The reason for the need of an offset is that the beam of light, at the point of the secondary, that is closer to the primary, is so wide at this point that it needs to reach further out to the sideto "catch" the beam.
and this is to be done out in the field after you pull it out of your trunk?
Did you watch the video? This is the initial setup. But thanks anyway.
Starting at about 16:00 it's very difficult to follow along as you're not showing us what's in the eyepiece. You say "That looks good" but if we don't see what "that" is, then we can't learn what looks good.
Thanks for watching. At that time I had no way to video what I was seeing. If you listen to the instructions, it is just about centering things. If you look in yours you will see what I mean. Blue sky.
i need to collimate my newtonian but my mom stereotyped telescopes as they should never be collimated :(
Um, Newts need regular collimation. If it is never moved around you might go through several sessions in good shape. But still check anyway especially if you're doing astrophotography. If you're only doing visual then not so critical.
Then lays a mirror on paper...all that work and lays mirrors on paper. Hey I've got it aligned to the nearest atom but I layed my mirror on paper. Don't worry I said it's clean.
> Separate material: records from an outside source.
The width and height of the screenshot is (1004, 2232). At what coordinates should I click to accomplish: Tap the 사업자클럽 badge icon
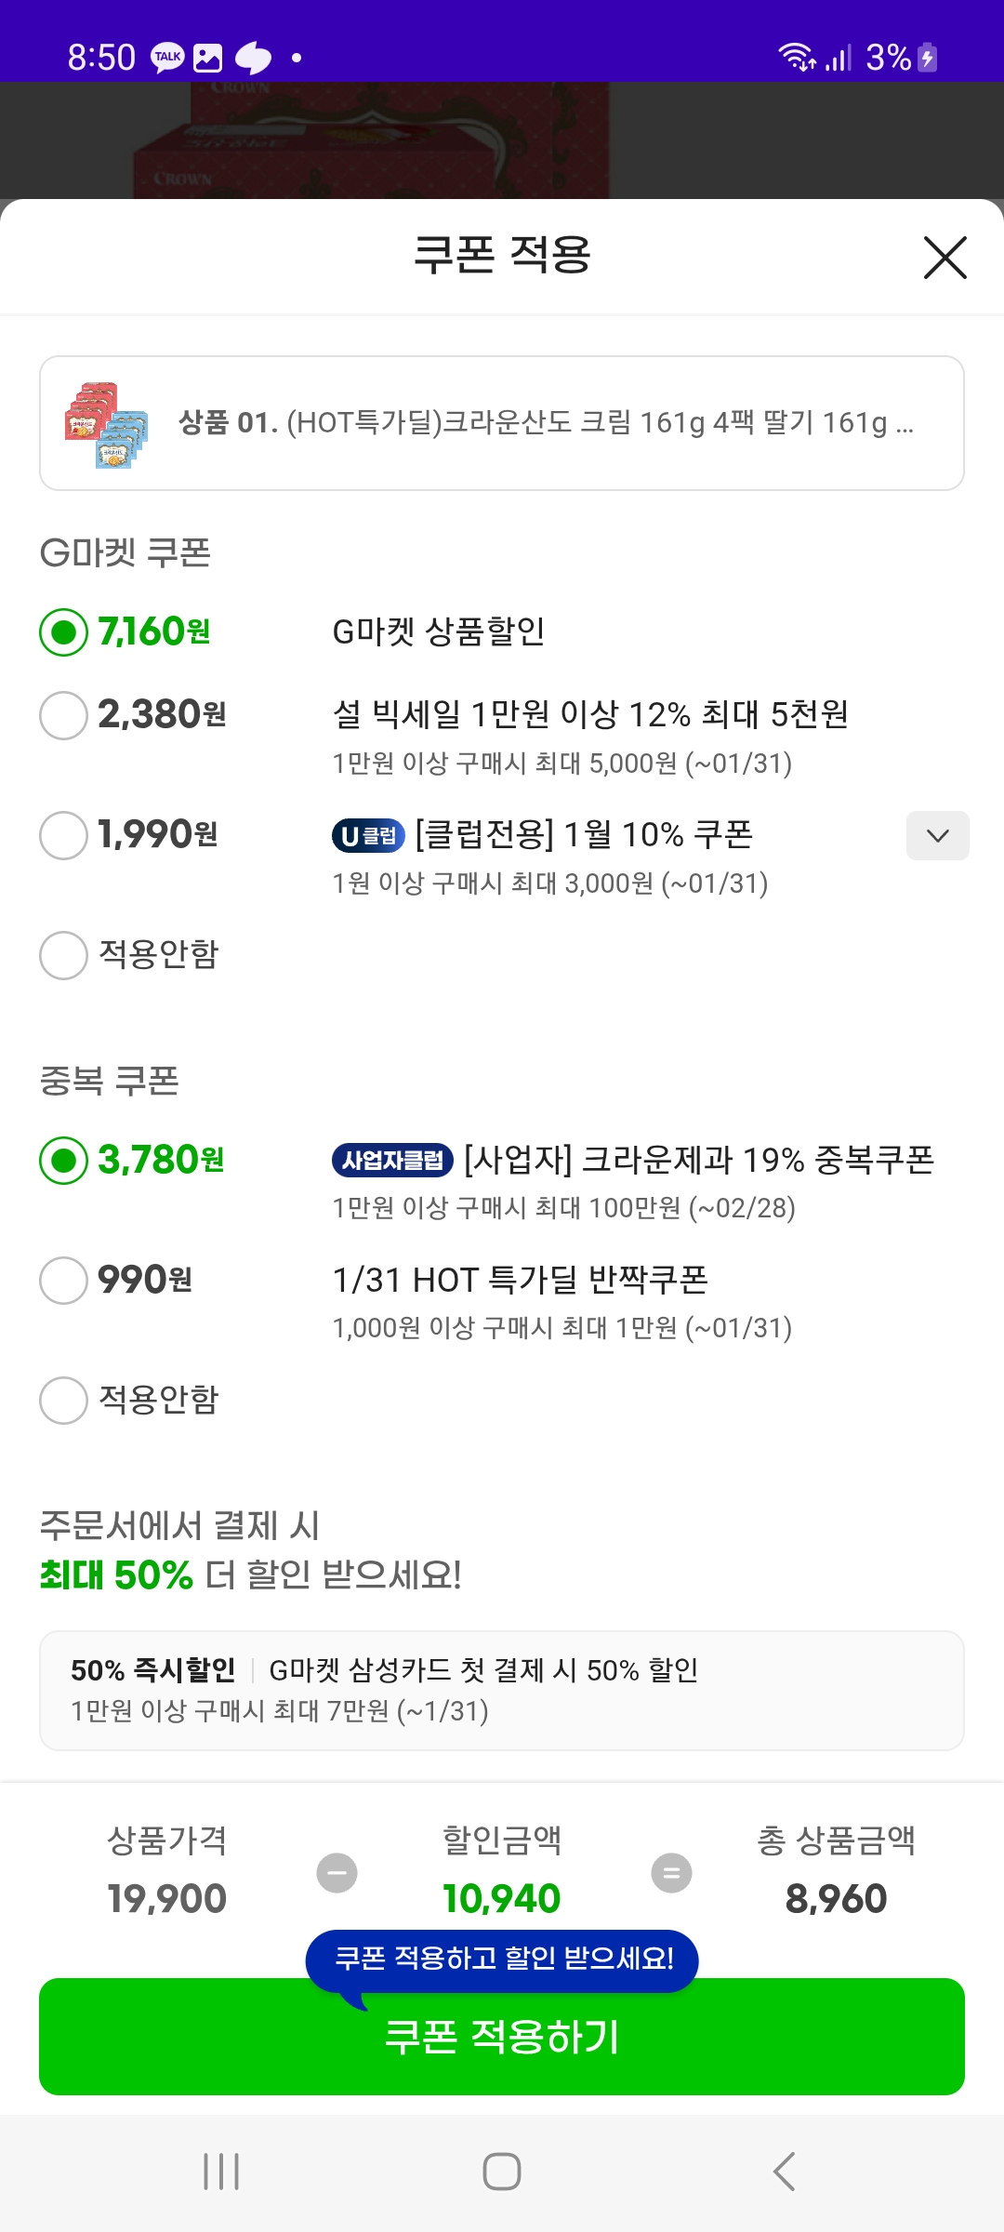click(x=392, y=1161)
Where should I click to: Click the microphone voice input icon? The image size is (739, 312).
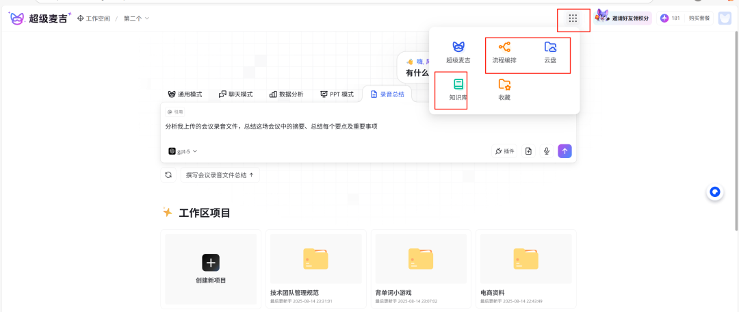[x=547, y=151]
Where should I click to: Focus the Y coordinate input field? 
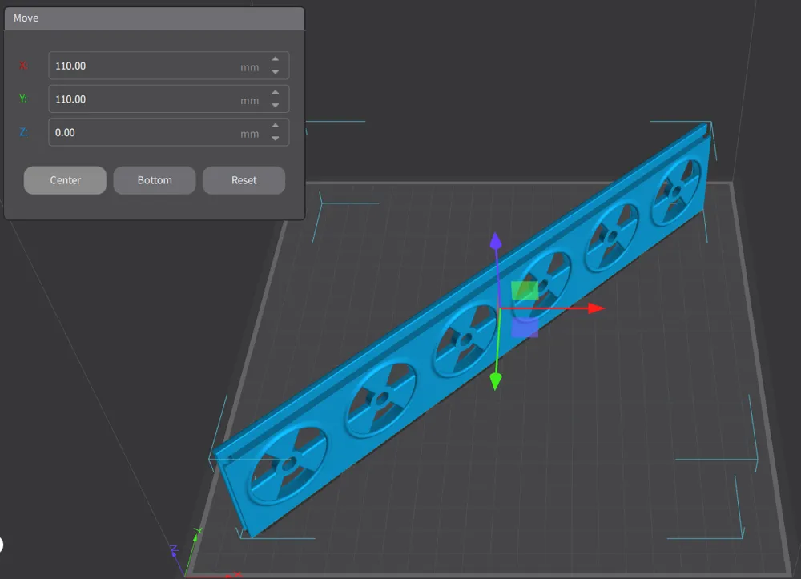coord(144,99)
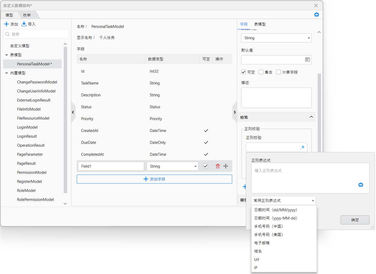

You are right. I should have used 80 grit. ;)
I find plenty of faults with collmation. depending on telescopes you have. some is too wobbly for trasnporation that it will be thrown out of line, anyway. it is almost self defeating. I do my best I can. I believe that one has to know his telescope and deduct out all the characteristic faults of that telescope and make most of it.. Amateur telescopes are not exactly observatory level construction quality that are comparable to battletanks.. They are heavier and iron like! Also, I think they ought to do away with those cheap allen type screws and whatnots.. I am tired of using allen wrenches.. too clumsy to use with. There are "bob" types screws which may be better. I will keep watching reruns of your clip , anyway..
I would not recommend any of this to someone who is new to the hobby. You are basically taking the entire telescope apart and the optics can easily get damaged. Check those clothes. I think they are dry.
LOL
"Because i don't want to scratch mine, but you can. Be careful" lol. How about here's my primary mirror and ive got a hammer, now I'm not going to hit mine because I don't want to smash it but you can hit yours as hard as you like but be careful.
Glad you don't teach kids how to cross the road
It is pronounced ZED not ZEE
WOW!! That is so helpful . Thank you.
Waste of time. Just buy a good apo refractor and stay away from the junk. If you can't afford a real telescope, don't get into the hobby.
Some people like a little aperture. Thank for your time.